Document passage ::
<<<<
Techniques of conjoint measurement have generated much interest in the field of mathematical psychology in the last few years, where the notion was first enunciated by Luce and Tukey [7]. Green and Rao [3] describe the application of such methods to marketing research problems. The basic idea is that by providing consumers with stimuli from among which to choose we can make inferences about their value systems based upon behavior rather than upon self-reports. The word "conjoint" has to do with the fact that we can measure relative values of things considered jointly which might be unmeasurable taken one at a time.

Conjoint measurement is fundamentally different from those types of measurement with which most market researchers are familiar, It requires a basic assumption, or "measurement model," regarding the ways in which attributes of objects are related. Although it requires only rank-order data, it produces measurements which are "stronger" than rank orders. Conjoint measurement is similar in this respect to several nonmetric scaling procedures.

Back to top

Measurement of Consumer Values

Suppose that we wish to assess the "importance" or "utility" to a prospective car buyer of each level of several car attributes. As a way of collecting data we might give a respondent a pair of attributes and ask for his rank order or preference for cars differing on these two attributes. He would thus be asked to "trade-off" these attributes against one another.
>>>>
(Records from a pointing dataset)
<<<<
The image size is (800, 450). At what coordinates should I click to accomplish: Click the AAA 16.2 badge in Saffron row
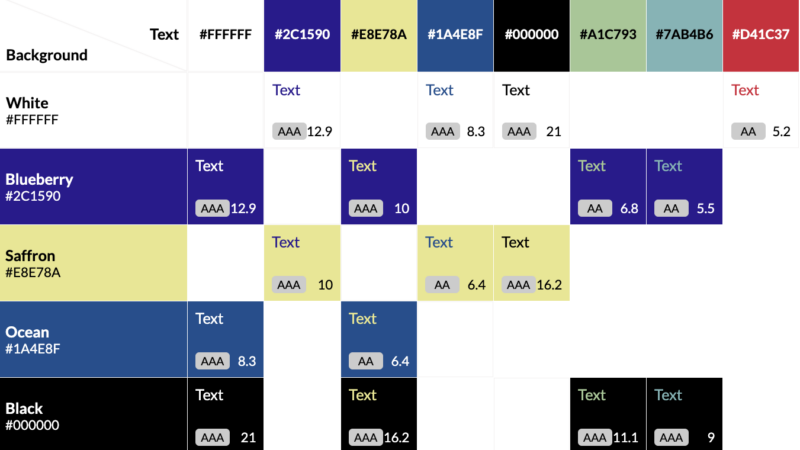(x=519, y=285)
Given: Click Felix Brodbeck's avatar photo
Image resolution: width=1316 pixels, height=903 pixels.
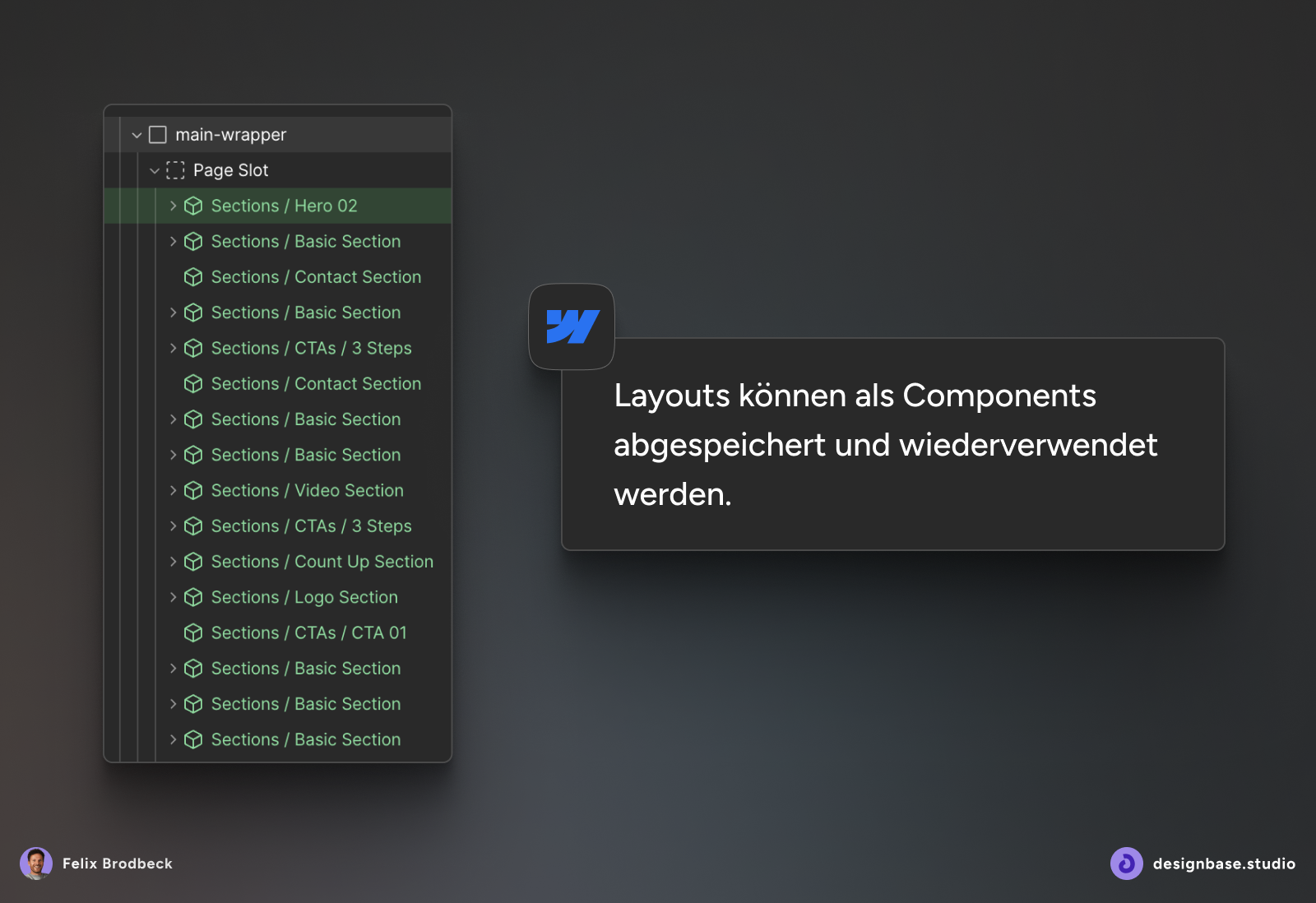Looking at the screenshot, I should (x=36, y=864).
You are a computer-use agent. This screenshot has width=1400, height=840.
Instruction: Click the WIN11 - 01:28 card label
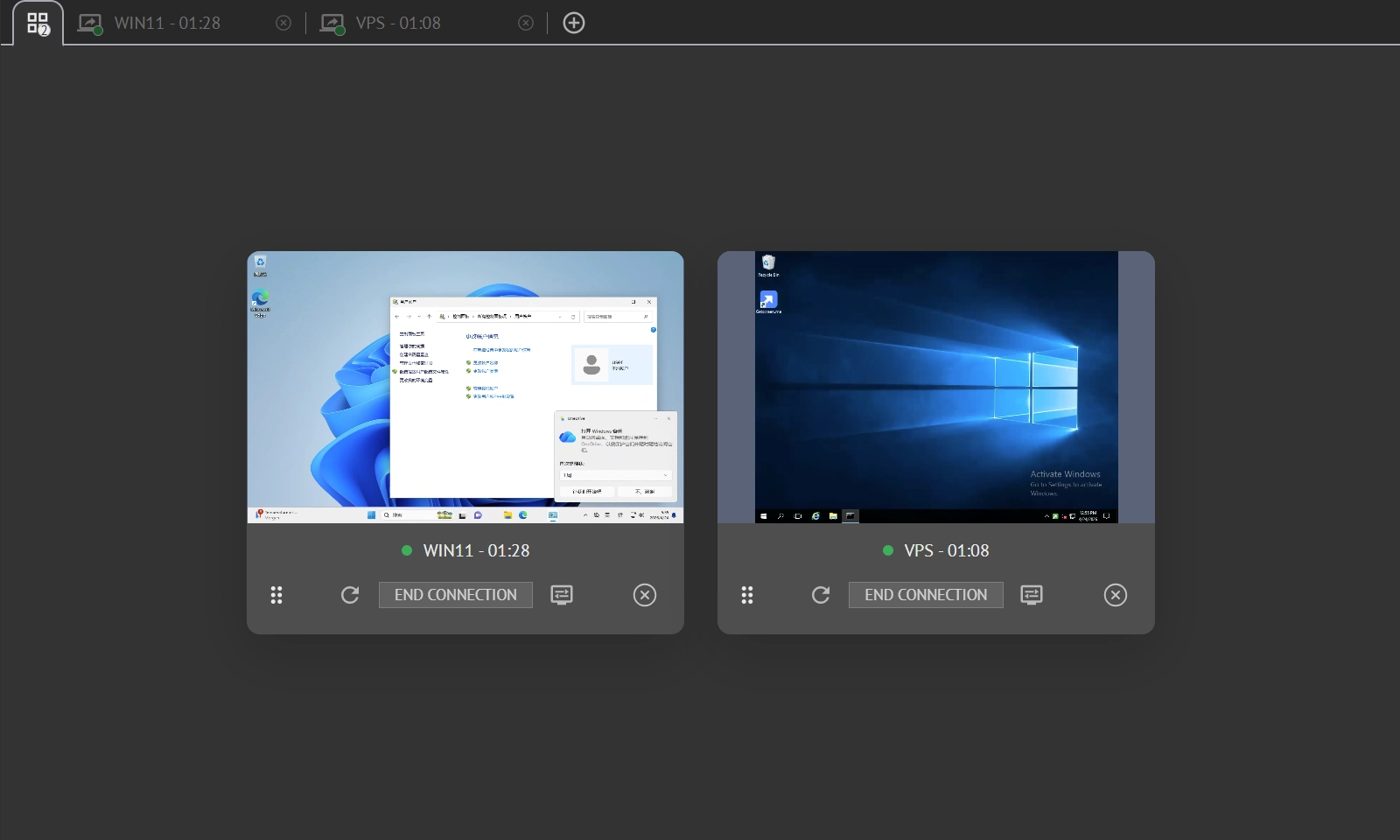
>>>>
Problem set ::
1/ Retype the passage on conjoint measurement word for word, from start to finish.
2/ In the records, echo the lines starting with the one that contains "Given: Click Felix Brodbeck's avatar photo" and continuing through the last line of the records, both ends included. Leave the pictures out of your answer.

Answers for this exercise ::
1/
Techniques of conjoint measurement have generated much interest in the field of mathematical psychology in the last few years, where the notion was first enunciated by Luce and Tukey [7]. Green and Rao [3] describe the application of such methods to marketing research problems. The basic idea is that by providing consumers with stimuli from among which to choose we can make inferences about their value systems based upon behavior rather than upon self-reports. The word "conjoint" has to do with the fact that we can measure relative values of things considered jointly which might be unmeasurable taken one at a time.

Conjoint measurement is fundamentally different from those types of measurement with which most market researchers are familiar, It requires a basic assumption, or "measurement model," regarding the ways in which attributes of objects are related. Although it requires only rank-order data, it produces measurements which are "stronger" than rank orders. Conjoint measurement is similar in this respect to several nonmetric scaling procedures.

Back to top

Measurement of Consumer Values

Suppose that we wish to assess the "importance" or "utility" to a prospective car buyer of each level of several car attributes. As a way of collecting data we might give a respondent a pair of attributes and ask for his rank order or preference for cars differing on these two attributes. He would thus be asked to "trade-off" these attributes against one another.

2/
Given: Click Felix Brodbeck's avatar photo
Image resolution: width=1316 pixels, height=903 pixels.
Looking at the screenshot, I should (x=36, y=864).
You are a computer-use agent. This screenshot has width=1400, height=840.
Instruction: Click the WIN11 - 01:28 card label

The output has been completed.